EXERCISE GOAL: Determine the number of lines in the data that contain "icon". Answer with that number only.

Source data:
__________________________________________________

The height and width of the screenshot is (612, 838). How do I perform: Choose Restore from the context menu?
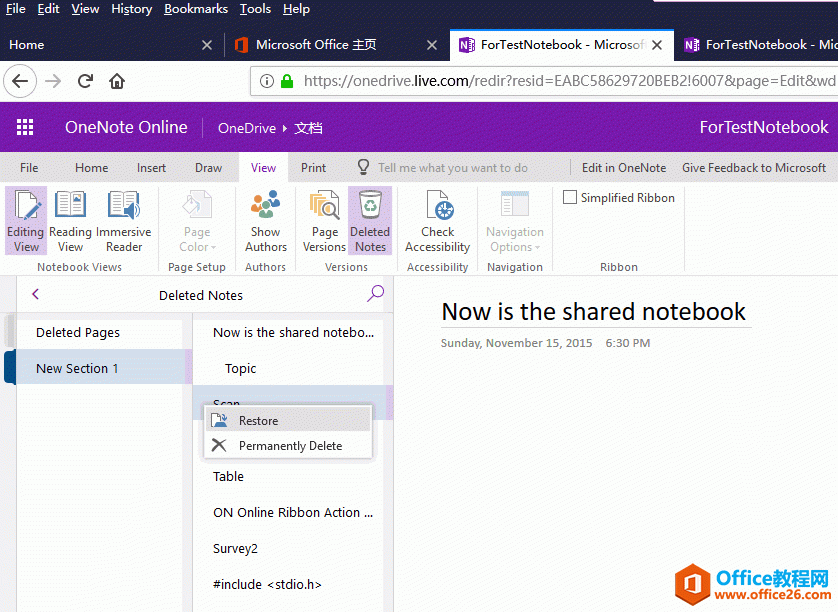(x=258, y=420)
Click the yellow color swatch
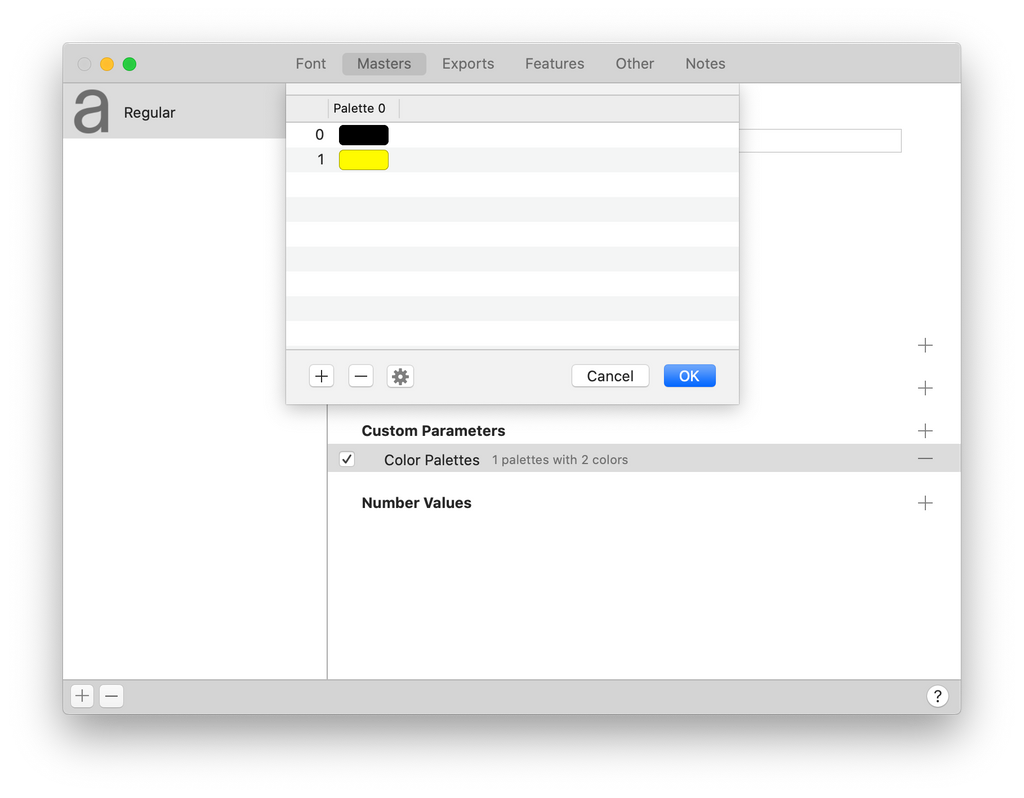Screen dimensions: 1024x798 click(x=363, y=159)
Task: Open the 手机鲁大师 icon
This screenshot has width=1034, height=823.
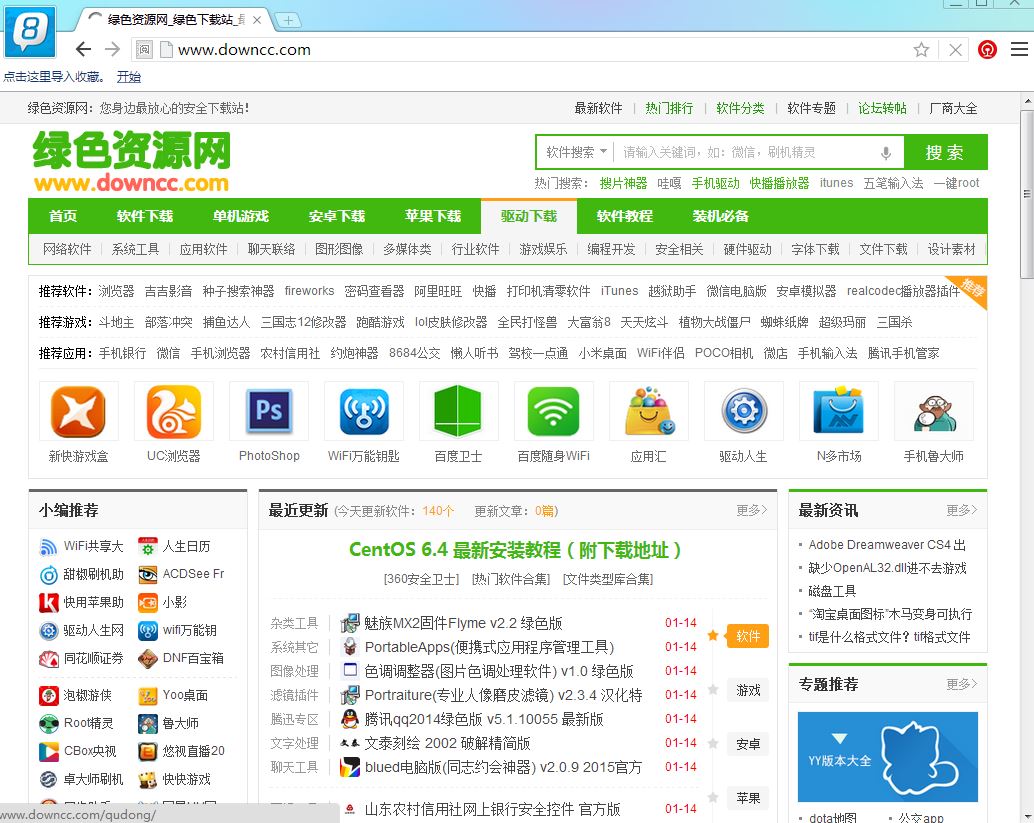Action: (x=933, y=410)
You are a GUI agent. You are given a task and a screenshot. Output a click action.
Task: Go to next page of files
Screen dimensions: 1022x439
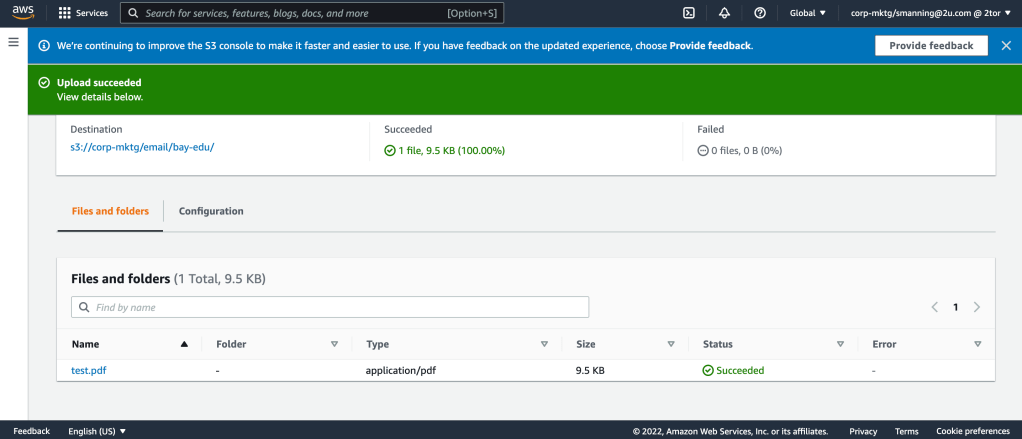pyautogui.click(x=977, y=307)
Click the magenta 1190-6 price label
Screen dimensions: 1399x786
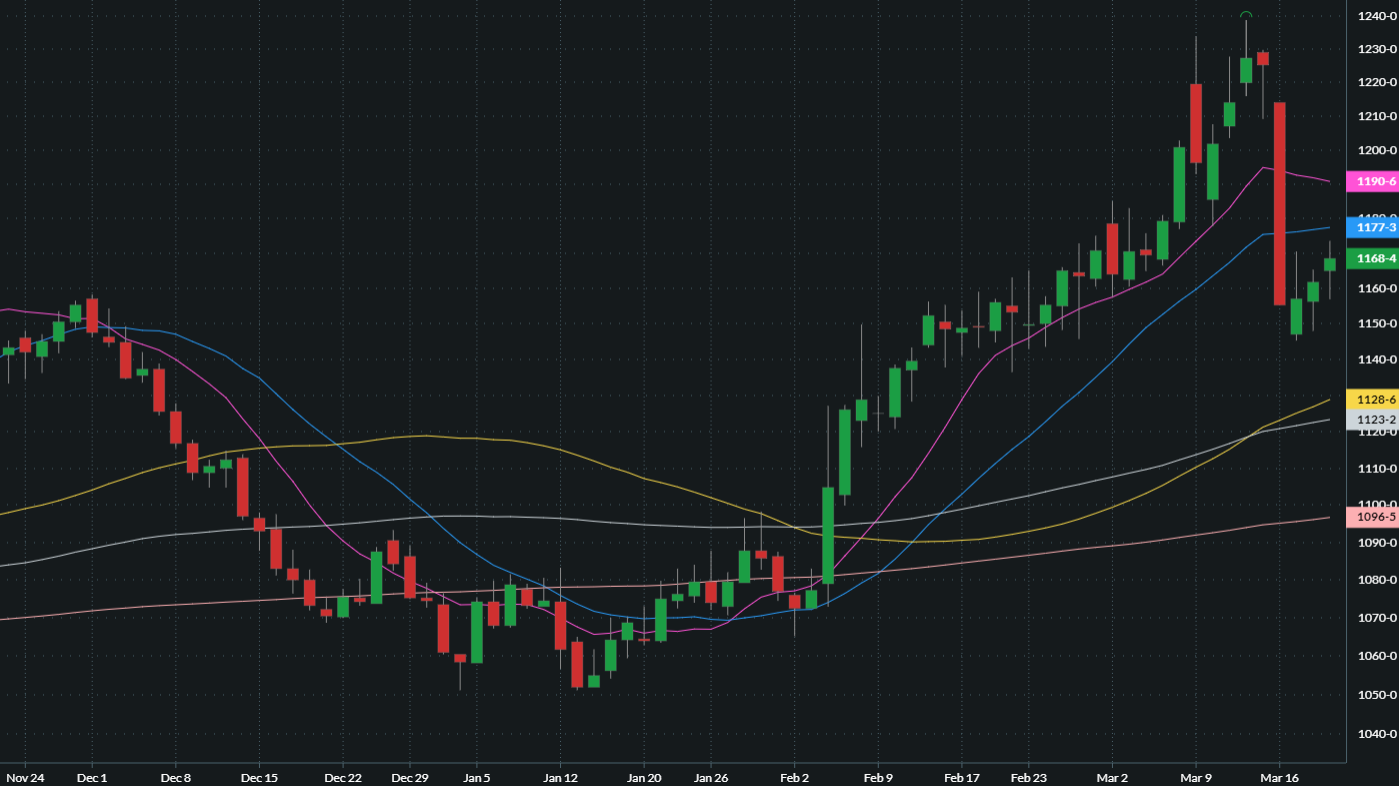(x=1373, y=182)
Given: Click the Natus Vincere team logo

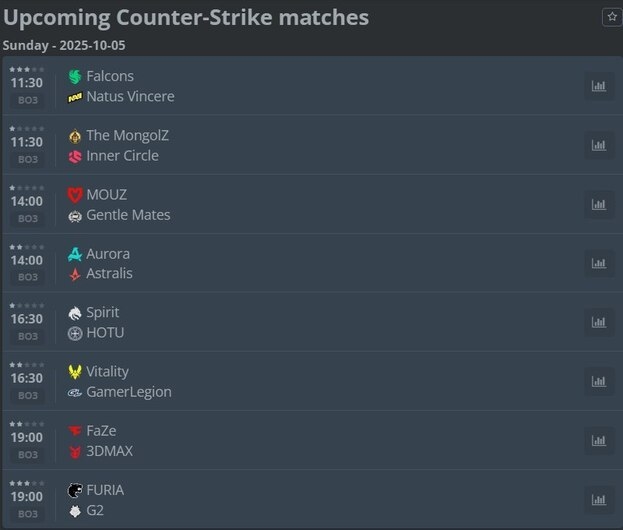Looking at the screenshot, I should (x=75, y=97).
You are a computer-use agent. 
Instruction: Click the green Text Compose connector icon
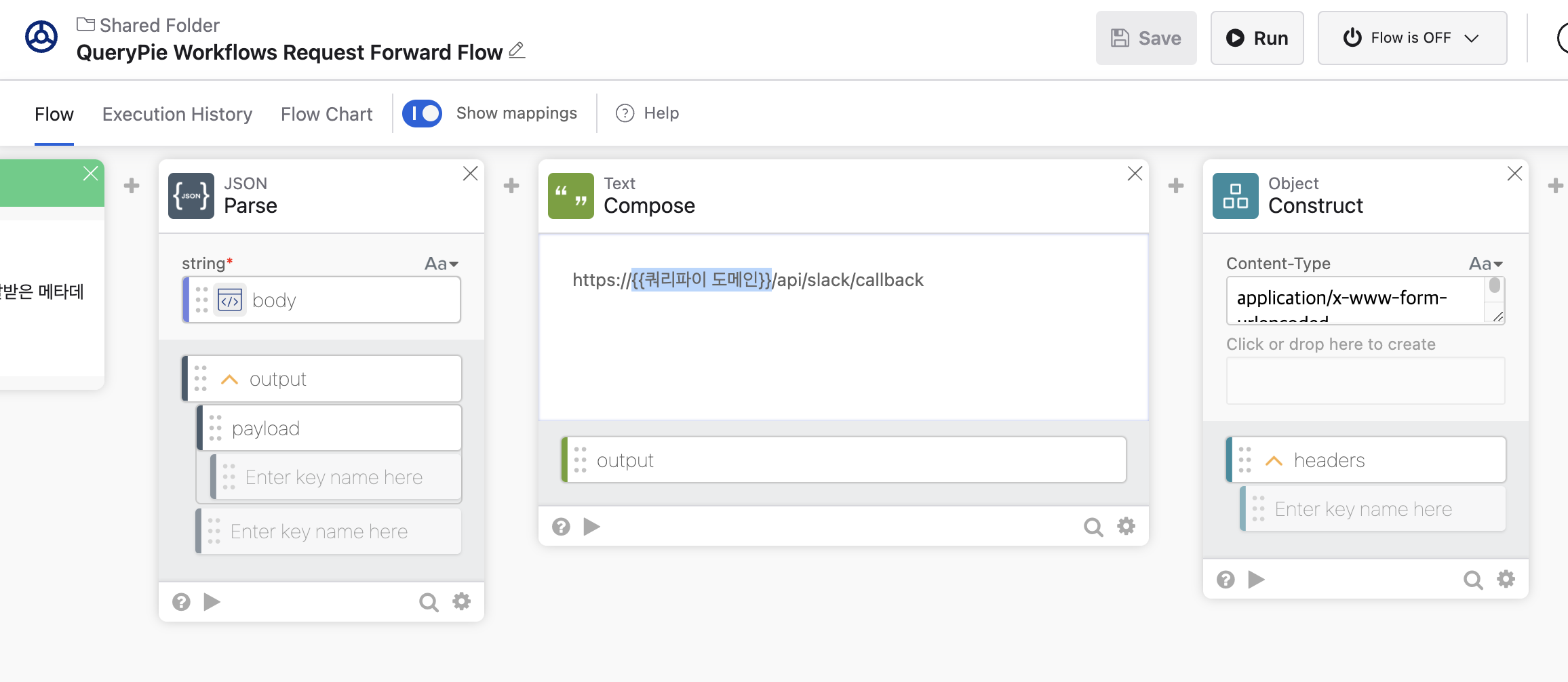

__________________________________________________

ANSWER AREA: 2